- _Task requirements_
Extract every entry word for word.

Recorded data

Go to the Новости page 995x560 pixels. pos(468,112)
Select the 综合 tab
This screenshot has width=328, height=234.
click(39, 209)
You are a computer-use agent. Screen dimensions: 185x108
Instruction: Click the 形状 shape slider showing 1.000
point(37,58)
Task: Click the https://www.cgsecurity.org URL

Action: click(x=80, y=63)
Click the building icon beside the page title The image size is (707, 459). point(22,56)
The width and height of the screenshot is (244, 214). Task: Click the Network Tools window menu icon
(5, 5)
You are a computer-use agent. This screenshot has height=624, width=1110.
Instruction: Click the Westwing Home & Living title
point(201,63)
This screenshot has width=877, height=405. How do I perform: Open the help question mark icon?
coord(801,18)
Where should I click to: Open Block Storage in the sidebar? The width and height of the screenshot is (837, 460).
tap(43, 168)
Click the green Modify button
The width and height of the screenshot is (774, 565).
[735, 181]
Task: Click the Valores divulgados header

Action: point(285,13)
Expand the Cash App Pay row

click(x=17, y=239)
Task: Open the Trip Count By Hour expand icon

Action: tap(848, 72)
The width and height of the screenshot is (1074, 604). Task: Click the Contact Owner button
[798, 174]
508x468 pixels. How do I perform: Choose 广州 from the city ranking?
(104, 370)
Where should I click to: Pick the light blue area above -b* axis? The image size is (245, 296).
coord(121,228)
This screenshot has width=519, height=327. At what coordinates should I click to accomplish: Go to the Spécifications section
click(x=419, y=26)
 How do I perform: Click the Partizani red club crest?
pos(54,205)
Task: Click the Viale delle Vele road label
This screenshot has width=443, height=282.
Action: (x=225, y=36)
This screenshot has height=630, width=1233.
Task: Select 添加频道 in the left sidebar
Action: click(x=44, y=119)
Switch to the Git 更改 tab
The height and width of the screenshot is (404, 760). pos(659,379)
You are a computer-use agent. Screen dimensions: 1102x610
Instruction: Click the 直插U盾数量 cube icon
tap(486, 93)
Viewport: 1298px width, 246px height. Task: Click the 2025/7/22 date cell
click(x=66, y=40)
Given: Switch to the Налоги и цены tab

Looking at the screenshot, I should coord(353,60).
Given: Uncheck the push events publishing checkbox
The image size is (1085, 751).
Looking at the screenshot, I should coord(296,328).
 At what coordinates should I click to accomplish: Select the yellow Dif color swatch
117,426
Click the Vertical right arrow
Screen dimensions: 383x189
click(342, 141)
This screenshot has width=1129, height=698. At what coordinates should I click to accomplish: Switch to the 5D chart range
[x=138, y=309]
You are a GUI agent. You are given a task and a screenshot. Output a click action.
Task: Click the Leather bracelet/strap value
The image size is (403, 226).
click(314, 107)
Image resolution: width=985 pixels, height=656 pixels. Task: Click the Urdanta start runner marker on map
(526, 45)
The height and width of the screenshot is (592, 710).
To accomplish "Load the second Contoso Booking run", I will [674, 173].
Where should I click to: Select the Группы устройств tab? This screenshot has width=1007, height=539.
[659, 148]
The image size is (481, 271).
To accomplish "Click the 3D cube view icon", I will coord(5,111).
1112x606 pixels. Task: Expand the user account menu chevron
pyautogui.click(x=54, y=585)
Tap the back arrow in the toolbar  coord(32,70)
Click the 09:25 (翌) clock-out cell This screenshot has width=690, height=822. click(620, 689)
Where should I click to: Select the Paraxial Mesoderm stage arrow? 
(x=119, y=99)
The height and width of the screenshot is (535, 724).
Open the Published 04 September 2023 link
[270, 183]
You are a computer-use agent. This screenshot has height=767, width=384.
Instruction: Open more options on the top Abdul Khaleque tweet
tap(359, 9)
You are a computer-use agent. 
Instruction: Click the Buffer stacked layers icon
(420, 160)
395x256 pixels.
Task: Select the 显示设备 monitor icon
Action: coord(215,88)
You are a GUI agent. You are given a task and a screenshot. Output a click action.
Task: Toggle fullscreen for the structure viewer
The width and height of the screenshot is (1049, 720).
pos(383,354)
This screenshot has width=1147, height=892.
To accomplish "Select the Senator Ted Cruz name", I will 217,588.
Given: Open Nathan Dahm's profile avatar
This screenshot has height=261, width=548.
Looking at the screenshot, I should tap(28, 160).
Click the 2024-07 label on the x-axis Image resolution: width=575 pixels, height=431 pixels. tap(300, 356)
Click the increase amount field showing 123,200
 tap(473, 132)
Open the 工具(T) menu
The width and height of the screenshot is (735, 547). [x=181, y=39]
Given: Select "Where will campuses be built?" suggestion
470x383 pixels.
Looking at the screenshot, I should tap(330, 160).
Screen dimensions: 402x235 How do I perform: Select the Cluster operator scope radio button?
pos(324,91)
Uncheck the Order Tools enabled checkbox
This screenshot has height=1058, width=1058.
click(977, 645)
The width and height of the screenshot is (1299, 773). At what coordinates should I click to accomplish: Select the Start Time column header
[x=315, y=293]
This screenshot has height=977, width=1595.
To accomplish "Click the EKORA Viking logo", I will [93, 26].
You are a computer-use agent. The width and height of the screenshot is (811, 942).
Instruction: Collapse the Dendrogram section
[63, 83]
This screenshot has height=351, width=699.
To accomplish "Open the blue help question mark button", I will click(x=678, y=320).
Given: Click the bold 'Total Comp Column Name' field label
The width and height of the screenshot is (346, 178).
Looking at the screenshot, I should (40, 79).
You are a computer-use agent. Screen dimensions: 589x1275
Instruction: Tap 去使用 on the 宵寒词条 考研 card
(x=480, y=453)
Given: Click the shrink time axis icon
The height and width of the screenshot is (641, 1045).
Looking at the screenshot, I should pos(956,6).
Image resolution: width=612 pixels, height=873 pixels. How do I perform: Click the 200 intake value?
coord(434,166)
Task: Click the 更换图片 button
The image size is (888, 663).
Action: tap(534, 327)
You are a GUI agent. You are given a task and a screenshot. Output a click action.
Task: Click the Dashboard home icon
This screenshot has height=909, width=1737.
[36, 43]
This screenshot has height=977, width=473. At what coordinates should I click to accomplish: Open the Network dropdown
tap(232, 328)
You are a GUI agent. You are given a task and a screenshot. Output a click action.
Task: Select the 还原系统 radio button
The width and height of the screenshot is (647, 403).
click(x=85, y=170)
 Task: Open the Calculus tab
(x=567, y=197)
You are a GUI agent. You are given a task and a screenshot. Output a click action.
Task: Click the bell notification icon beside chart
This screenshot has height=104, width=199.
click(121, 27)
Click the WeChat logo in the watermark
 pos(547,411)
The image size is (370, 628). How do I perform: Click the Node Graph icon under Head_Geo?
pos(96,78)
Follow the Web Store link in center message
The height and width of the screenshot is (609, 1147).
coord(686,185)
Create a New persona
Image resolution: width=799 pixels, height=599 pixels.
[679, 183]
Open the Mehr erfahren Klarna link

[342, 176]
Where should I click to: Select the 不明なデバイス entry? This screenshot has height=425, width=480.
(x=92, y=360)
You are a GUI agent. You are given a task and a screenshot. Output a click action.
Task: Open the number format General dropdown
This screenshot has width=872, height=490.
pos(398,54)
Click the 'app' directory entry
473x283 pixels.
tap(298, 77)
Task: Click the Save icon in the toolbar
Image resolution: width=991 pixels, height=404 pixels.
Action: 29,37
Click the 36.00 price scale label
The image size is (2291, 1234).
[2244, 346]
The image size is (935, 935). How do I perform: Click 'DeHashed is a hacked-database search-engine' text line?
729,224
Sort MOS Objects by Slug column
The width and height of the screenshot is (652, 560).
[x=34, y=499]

- _Reply_
Go to the Новости page 995x560 pixels. pos(468,112)
Select the 综合 tab
This screenshot has width=328, height=234.
click(39, 209)
You are a computer-use agent. Screen dimensions: 185x108
Instruction: Click the 形状 shape slider showing 1.000
point(37,58)
Task: Click the https://www.cgsecurity.org URL

Action: click(x=80, y=63)
Click the building icon beside the page title The image size is (707, 459). point(22,56)
The width and height of the screenshot is (244, 214). Task: Click the Network Tools window menu icon
(5, 5)
You are a computer-use agent. This screenshot has height=624, width=1110.
Instruction: Click the Westwing Home & Living title
point(201,63)
This screenshot has width=877, height=405. How do I perform: Open the help question mark icon?
coord(801,18)
Where should I click to: Open Block Storage in the sidebar? The width and height of the screenshot is (837, 460).
tap(43, 168)
Click the green Modify button
The width and height of the screenshot is (774, 565).
[735, 181]
Task: Click the Valores divulgados header

Action: point(285,13)
Expand the Cash App Pay row

click(x=17, y=239)
Task: Open the Trip Count By Hour expand icon

Action: tap(848, 72)
The width and height of the screenshot is (1074, 604). Task: Click the Contact Owner button
[798, 174]
508x468 pixels. How do I perform: Choose 广州 from the city ranking?
(104, 370)
Where should I click to: Pick the light blue area above -b* axis? The image size is (245, 296).
coord(121,228)
This screenshot has width=519, height=327. At what coordinates should I click to accomplish: Go to the Spécifications section
click(x=419, y=26)
 How do I perform: Click the Partizani red club crest?
pos(54,205)
Task: Click the Viale delle Vele road label
This screenshot has width=443, height=282.
Action: (x=225, y=36)
This screenshot has height=630, width=1233.
Task: Select 添加频道 in the left sidebar
Action: click(x=44, y=119)
Switch to the Git 更改 tab
The height and width of the screenshot is (404, 760). pos(659,379)
You are a computer-use agent. Screen dimensions: 1102x610
Instruction: Click the 直插U盾数量 cube icon
tap(486, 93)
Viewport: 1298px width, 246px height. Task: Click the 2025/7/22 date cell
click(x=66, y=40)
Given: Switch to the Налоги и цены tab

Looking at the screenshot, I should coord(353,60).
Given: Uncheck the push events publishing checkbox
The image size is (1085, 751).
Looking at the screenshot, I should coord(296,328).
 At what coordinates should I click to accomplish: Select the yellow Dif color swatch
117,426
Click the Vertical right arrow
Screen dimensions: 383x189
click(342, 141)
This screenshot has width=1129, height=698. At what coordinates should I click to accomplish: Switch to the 5D chart range
[x=138, y=309]
You are a GUI agent. You are given a task and a screenshot. Output a click action.
Task: Click the Leather bracelet/strap value
The image size is (403, 226).
click(314, 107)
Image resolution: width=985 pixels, height=656 pixels. Task: Click the Urdanta start runner marker on map
(526, 45)
The height and width of the screenshot is (592, 710).
To accomplish "Load the second Contoso Booking run", I will [674, 173].
Where should I click to: Select the Группы устройств tab? This screenshot has width=1007, height=539.
[659, 148]
The image size is (481, 271).
To accomplish "Click the 3D cube view icon", I will coord(5,111).
1112x606 pixels. Task: Expand the user account menu chevron
pyautogui.click(x=54, y=585)
Tap the back arrow in the toolbar  coord(32,70)
Click the 09:25 (翌) clock-out cell This screenshot has width=690, height=822. click(620, 689)
Where should I click to: Select the Paraxial Mesoderm stage arrow? 
(x=119, y=99)
The height and width of the screenshot is (535, 724).
Open the Published 04 September 2023 link
[270, 183]
You are a computer-use agent. This screenshot has height=767, width=384.
Instruction: Open more options on the top Abdul Khaleque tweet
tap(359, 9)
You are a computer-use agent. 
Instruction: Click the Buffer stacked layers icon
(420, 160)
395x256 pixels.
Task: Select the 显示设备 monitor icon
Action: coord(215,88)
You are a GUI agent. You are given a task and a screenshot. Output a click action.
Task: Toggle fullscreen for the structure viewer
The width and height of the screenshot is (1049, 720).
pos(383,354)
This screenshot has width=1147, height=892.
To accomplish "Select the Senator Ted Cruz name", I will 217,588.
Given: Open Nathan Dahm's profile avatar
This screenshot has height=261, width=548.
Looking at the screenshot, I should tap(28, 160).
Click the 2024-07 label on the x-axis Image resolution: width=575 pixels, height=431 pixels. tap(300, 356)
Click the increase amount field showing 123,200
 tap(473, 132)
Open the 工具(T) menu
The width and height of the screenshot is (735, 547). [x=181, y=39]
Given: Select "Where will campuses be built?" suggestion
470x383 pixels.
Looking at the screenshot, I should tap(330, 160).
Screen dimensions: 402x235 How do I perform: Select the Cluster operator scope radio button?
pos(324,91)
Uncheck the Order Tools enabled checkbox
This screenshot has height=1058, width=1058.
click(977, 645)
The width and height of the screenshot is (1299, 773). At what coordinates should I click to accomplish: Select the Start Time column header
[x=315, y=293]
This screenshot has height=977, width=1595.
To accomplish "Click the EKORA Viking logo", I will [93, 26].
You are a computer-use agent. The width and height of the screenshot is (811, 942).
Instruction: Collapse the Dendrogram section
[63, 83]
This screenshot has height=351, width=699.
To accomplish "Open the blue help question mark button", I will click(x=678, y=320).
Given: Click the bold 'Total Comp Column Name' field label
The width and height of the screenshot is (346, 178).
Looking at the screenshot, I should (40, 79).
You are a computer-use agent. Screen dimensions: 589x1275
Instruction: Tap 去使用 on the 宵寒词条 考研 card
(x=480, y=453)
Given: Click the shrink time axis icon
The height and width of the screenshot is (641, 1045).
Looking at the screenshot, I should pos(956,6).
Image resolution: width=612 pixels, height=873 pixels. How do I perform: Click the 200 intake value?
coord(434,166)
Task: Click the 更换图片 button
The image size is (888, 663).
Action: tap(534, 327)
You are a GUI agent. You are given a task and a screenshot. Output a click action.
Task: Click the Dashboard home icon
This screenshot has height=909, width=1737.
[36, 43]
This screenshot has height=977, width=473. At what coordinates should I click to accomplish: Open the Network dropdown
tap(232, 328)
You are a GUI agent. You are given a task and a screenshot. Output a click action.
Task: Select the 还原系统 radio button
The width and height of the screenshot is (647, 403).
click(x=85, y=170)
 Task: Open the Calculus tab
(x=567, y=197)
You are a GUI agent. You are given a task and a screenshot. Output a click action.
Task: Click the bell notification icon beside chart
This screenshot has height=104, width=199.
click(121, 27)
Click the WeChat logo in the watermark
 pos(547,411)
The image size is (370, 628). How do I perform: Click the Node Graph icon under Head_Geo?
pos(96,78)
Follow the Web Store link in center message
The height and width of the screenshot is (609, 1147).
coord(686,185)
Create a New persona
Image resolution: width=799 pixels, height=599 pixels.
[679, 183]
Open the Mehr erfahren Klarna link

[342, 176]
Where should I click to: Select the 不明なデバイス entry? This screenshot has height=425, width=480.
(x=92, y=360)
You are a GUI agent. You are given a task and a screenshot. Output a click action.
Task: Open the number format General dropdown
This screenshot has width=872, height=490.
pos(398,54)
Click the 'app' directory entry
473x283 pixels.
tap(298, 77)
Task: Click the Save icon in the toolbar
Image resolution: width=991 pixels, height=404 pixels.
Action: 29,37
Click the 36.00 price scale label
The image size is (2291, 1234).
[2244, 346]
The image size is (935, 935). How do I perform: Click 'DeHashed is a hacked-database search-engine' text line?
729,224
Sort MOS Objects by Slug column
The width and height of the screenshot is (652, 560).
[x=34, y=499]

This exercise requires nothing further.